Nel paese di Abbondanza
Presso i Campi di lavori forzati aperti dal Reich il deportato era impiegato molte ore al giorno per lavori talora non necessariamente utili all’industria bellica; ciò non impediva ai deportati di comporre inni religiosi o profani (purché scevri da contenuti patriottici) e canti in madrelingua non immuni da contenuti antifascisti nonché pesantemente ironici nei riguardi dell’occupante.
A ragione di ciò le autorità dei Campi imposero gradualmente l’uso della lingua tedesca nei testi da mettersi in musica come pure nel teatro leggero o d’autore.

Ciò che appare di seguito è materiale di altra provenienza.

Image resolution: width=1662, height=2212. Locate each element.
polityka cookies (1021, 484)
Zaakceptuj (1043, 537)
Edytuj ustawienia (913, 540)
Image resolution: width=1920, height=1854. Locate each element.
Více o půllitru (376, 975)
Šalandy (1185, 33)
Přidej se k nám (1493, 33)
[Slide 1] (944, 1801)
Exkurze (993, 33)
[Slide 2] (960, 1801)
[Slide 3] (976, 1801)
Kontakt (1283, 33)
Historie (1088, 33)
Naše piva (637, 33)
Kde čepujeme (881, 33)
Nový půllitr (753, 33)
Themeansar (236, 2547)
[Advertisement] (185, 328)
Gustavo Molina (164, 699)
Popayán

Non mancavano canti collettivi ispirati a inni scoutistici e studenteschi che cadenzavano la marcia presso i luoghi di lavoro o al rientro dagli stessi; nei Block si formarono cori di buona fattura e nel tam tam da una camerata all’altra gli inni erano spesso tradotti in più lingue affinché nessun prigioniero si sentisse estraneo all’attività musicale nelle poche ore libere.
L’attenzione maniacale prestata dal Reich al lavoro industriale era paritetica a quella prestata alla cura del dopolavoro, in alcuni Campi il lavoro coatto era sufficientemente calibrato perché il deportato producesse sia in fabbrica che nel tempo libero; ai prigionieri rimaneva un buon lasso di tempo serale e l’autorità, pur controllandola e talora censurandola, non impediva la loro creatività.
La premura con la quale in diversi Campi l’autorità si prodigava nel reperimento di strumenti musicali induce a credere che il Reich sfidasse il deportato a esercitare il proprio pensiero e mettere in gioco il proprio ingegno artistico a dispetto del contesto ambientale e dell’oggettivo disagio umanitario.
Il deportato tramutava questa sfida in risorsa dell’intelletto; buona parte della produzione musicale concentrazionaria si nutriva di tale enorme paradosso e rispondeva a questo ideale guanto di sfida lanciato dall’autorità tedesca all’indirizzo dei musicisti.
Nei Campi ad alta presenza demografica ebraica l’intelligentia musicale ebbe la grande possibilità di produrre arte ad altissimo livello; la maggior parte dei musicisti fu persino dispensata dai lavori più pesanti o potenzialmente lesivi delle capacità fisiche dell’artista.
Orchestre che eseguivano repertorio classico e tradizionale (l’orchestra maschile di Birkenau diretta da Szimon Laks suonava la domenica mattina per gli ufficiali SS e il pomeriggio per i deportati), gruppi di musica d’intrattenimento (basti pensare all’inedito ensemble del Campo di sterminio di Bełżec formato da 2 flauti, 2 fisarmoniche e 2 violini), quartetti d’archi con o senza pianoforte, allestimenti teatrali con tanto di vestiario e logistica per trucco e scenografia, band che eseguivano jazz (formalmente vietato nei Campi ma abbondantemente consumato e apprezzato dagli ufficiali tedeschi); le grandi turbine della creatività artistico–musicale ebraica erano in movimento.
Tutto ciò è attinente alla sfera dell’umano; il musicista fa musica così come parla e respira, non è assolutamente possibile opporgli alcun tipo di pressione e coercizione fisiologica.
Il Reich non aveva previsto la fallita invasione della Gran Bretagna, la disfatta di Stalingrado, il disastro della Campagna d’Africa, l’armistizio tra Italia e Alleati, lo sbarco in Normandia.
E poi c’è lo tsunami artistico nei Lager, una impressionante abbondanza musicale all’interno di mura e filo spinato e a dispetto di inenarrabili tragedie; anche questo il Reich non aveva previsto.